Supplied passage.

* BEGIN *

In a Faded City, Plans to Build a Hotel Build Hope

A rendering of a Hilton hotel that is being planned for Camden

New York Times – May 6, 2008

By Kareem Fahim

Camden, N.J.—The old Plaza Hotel downtown is a tomb, sealed shut for more than 20 years now, it’s windows shattered and its green marquee worn and stripped of letters.

Trapped inside the hotel are the memories of a once-thriving industrial town, where business people and job seekers and even the occasional entertainer came to visit and dine. Since it closed in 1985, the hotel, battered by the city’s decline, seemed to deliver a warning: Camden was not a place to linger after dark, not a place one stayed. But a group of developers is seeking the planning board’s approval this week for a 140-room Hilton Garden Inn on Camden’s waterfront, what would be the first new hotel built here in about 70 years.

“We want to get in at a time when there are things to be done here,” said Vijnan Chandra, of PRA Development and Management, the Philadelphia-based company that would build the Hilton. “We don’t paint Camden with a broad brush. This signals to the public that the city is open for business.”

For a city struggling to revitalize, a hotel is a signature, a symbol. It suggests there is a critical mass of tourists—in Camden’s case, lured by a new aquarium and a minor-league baseball team—and supporters of the new hotel say that Camden, offering tax breaks and cheap rents, has started to lure businesses again, too, and that there are not enough hotel rooms in Philadelphia, a 10-minute drive over the river, to house the new visitors.

“A hotel can start to leverage quite a bit,” said William H. Hudnut III, a senior resident fellow at the Urban Land Institute, an education and research group in Washington, D.C. “It brings people, and it brings rooftops—restaurants, bars and eateries. One hotel won’t do the trick, but it’s certainly a positive piece in the jigsaw.”

* END *

Dataset excerpt.
* BEGIN *

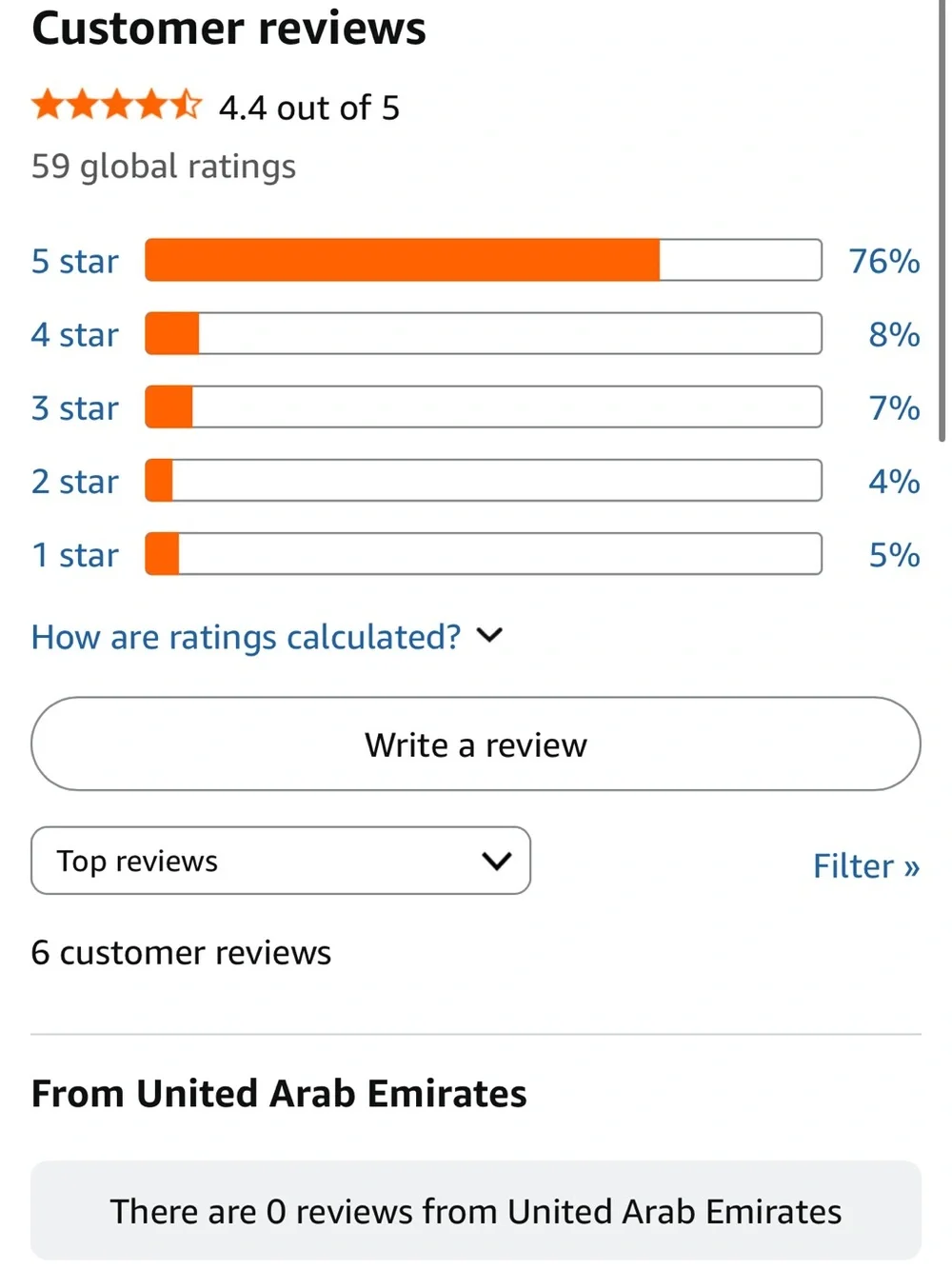
Task: Select the 4 star rating link
Action: coord(75,334)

* END *

Problem statement. Continue the article about the planned Hilton hotel in Camden, picking up after its final paragraph. The listing has no connection to the article about the planned Camden hotel.

Answer to the exercise.
In the years since the Plaza closed, the business that thrived here was the drug trade, and the superlatives thrown at Camden usually concerned its status as one of the nation’s poorest or most dangerous cities. Thousands of residents have left the city, leaving behind neighborhoods of boarded-up row houses and empty lots. For those people who have remained, there are few comforts: no supermarkets or movie theaters, and, for a generation, no hotel rooms.

Camden was different place in the 1930’s and 1940’s, when employers like Campbell Soup, RCA Victor and New York Shipbuilding Corporation made the city, positioned strategically on the Delaware River, a center of industry. Several hotels operated here over the years, including the Walt Whitman Hotel, where Red Skeleton is said to have requested a room on the second floor, so he could lower his dog, rather than walk it, according to Paul W. Schopp, a local historian.

The hotels were not just way stations for businessmen and itinerant salespeople, Mr. Schopp said; the region was considered a “mecca for the jazz supper clubs,” and entertainers would stop in Camden as well.

The Plaza was a business hotel, where professionals who worked on Cooper Street would gather for lunch. The Walt Whitman was the scene of the city’s fancier soirees, where M. Allan Vogelson, a retired judge, saw several friends get married.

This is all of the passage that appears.